The week began and ended with the national elections in mind, but foreign politics received the most column inches between.
The story that will remain in the spotlight the longest is that of Finance Minister Jürgen Ligi resigning after an Internet outburst against coalition partner minister Jevgeni Ossinovski.
Ligi said the nation is more important than him continuing in the post, despite helping Estonia out of the economic crisis with some tough governing. Ligi branded Ossinovski “an immigrant's son from the pink party” on Facebook after a TV debate over the degree to which the Soviet occupation was to blame for Estonia's wealth compared to Nordic nations.
The monthly polls showed a great drop for the Social Democrats, losing 3 percentage points, falling to the lowest level since January 2012. IRL's ratings dropped slightly and the Center Party climbed up 1 percentage point. Experts and the parties themselves said the Cohabitation Act mixed up the ratings. The ratings for October, four months before national elections were as follows: Reform Party and Center Party both on 27 percent, Social Democrats with 19 and IRL with 16 percent. None of the smaller parties, nor the two new parties, came close to the 5-percent threshold.
Estonia welcomed Swedish Prime Minister Stefan Löfven at the beginning of the week. Löfven said Sweden has no plans to join NATO, but will increase defense spending, especially in the light of an unknown vessel entering Swedish waters that was treated as a hostile act .
On the same day, a Russian reconnaissance plane entered Estonian airspace without permission. It was 500 meters deep near the major islands, turning back after nearly a minute. Estonia protested, Russia denied the incident.
Turkish President Tayyip Ergoğan was in Tallinn during the second half of the week, with security issues on the table.
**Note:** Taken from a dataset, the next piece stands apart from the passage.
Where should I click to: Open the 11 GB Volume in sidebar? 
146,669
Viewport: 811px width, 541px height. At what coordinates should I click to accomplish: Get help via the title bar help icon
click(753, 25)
Both countries have seen the security situation near their borders deteriorate this year. Estonia affirm support for Turkey joining the EU.
A benefit concert was held at the Nordea Concert Hall to collect aid for Ukraine. A number of well-known local and Ukrainian musicians performed, and the event was broadcast on TV, collecting close to 200,000 euros.
The nation's climate reminded Estonians that it is a cold country, dropping the temperatures below the – 10 C mark on Thursday, with a little snow seen in Narva. But the cold spell ended as fast as it popped up, and the temperature outside the ERR News offices in Tallinn on Monday are around 10 C.